Prima che il libretto e la musica di due Italiani, ringiovanissero la fiaba della Cenerentola e fin dall'anno M.DCC.LIX, fu recitata a Parigi una Cendrillon, parole dell'Anseaume, musica del La Ruette, che non incontrò gran fatto.
Gli aneddotisti dànno per certo, che alcuni anni prima, il basso Thevenard, passando innanzi ad una calzoleria, stupisse della piccolezza elegante d'una pantoffola da ricucirsi; e che s'informasse dello indirizzo della padrona di quella calzatura; e volesse conoscerla; e se ne innamorasse perdutamente; e la chiedesse in matrimonio lì per lì, su due piedi; e non fosse in seguito nè più scontento, nè più infelice di tanti e tanti che hanno arrischiato il duro passo solo dopo mature considerazioni, ponderatamente. Anche il poeta tedesco Di Platen-Hallermünde, sepolto a Siracusa, ha trattato drammaticamente questo tema vaghissimo.

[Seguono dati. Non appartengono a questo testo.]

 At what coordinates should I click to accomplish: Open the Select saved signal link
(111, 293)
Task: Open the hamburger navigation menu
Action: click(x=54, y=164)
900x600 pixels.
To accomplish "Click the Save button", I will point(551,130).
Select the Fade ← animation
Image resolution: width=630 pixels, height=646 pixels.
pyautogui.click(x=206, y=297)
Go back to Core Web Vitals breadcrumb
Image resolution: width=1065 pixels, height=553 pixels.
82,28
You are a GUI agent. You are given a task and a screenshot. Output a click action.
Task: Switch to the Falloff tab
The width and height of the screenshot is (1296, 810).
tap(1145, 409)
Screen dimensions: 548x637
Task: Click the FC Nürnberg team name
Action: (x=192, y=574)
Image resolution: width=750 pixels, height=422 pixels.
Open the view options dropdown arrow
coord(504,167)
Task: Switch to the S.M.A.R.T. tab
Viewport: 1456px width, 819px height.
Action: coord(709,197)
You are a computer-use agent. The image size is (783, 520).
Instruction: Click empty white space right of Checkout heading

[2] Presso il Basile, invece dell'uccello, abbiamo una palma, ed il carme è questo:

Dattolo mmio 'nnaurato!
Co' la zappetella d'oro t'haggio zappato;
Co' lo secchietiello d'oro t'haggio adacquato;
Co' la tovaglia de seta t'haggio asciuttato:
Spoglia a te e vieste a mme 

[3] Polieno, Stratagemmi, lib. III. - Poscia che Demetrio prese la città di Atene, Lacare vestitosi con certa veste da servo e da villano ed inchiostratasi la faccia, portando un cesto coperto di sterco, segretamente uscì dalla città per una postierla; e montato a cavallo, tenendo dei darici d'oro in mano, se ne fuggì. I cavalieri tarantini però, tennergli dietro a speron battuto senza punto arrestare il corso. In allora egli incominciò a spargere i darici d'oro per la via; i quali veggendo, i tarantini smontavano da cavallo e raccoglievano. Fatto questo più volte, egli tagliò loro il seguitarlo; e perciò Lacare cavalcando se ne venne in Beozia. - Nè molto dissimile è l'altro stratagemma che nel libro IV Polieno narra di Mitridate. Cf. con la favola d'Ippomene ed Atalanta. (V. Guicciardini, Detti e fatti, il racconto intitolato: - Quanto possa l'ajutorio divino nelle cose umane et per contra quanto nuoca la divina indegnatione. - Vedi anche nel XXI dell'Orlando Innamorato del Berni, la storia della figliuola del Re Monodante).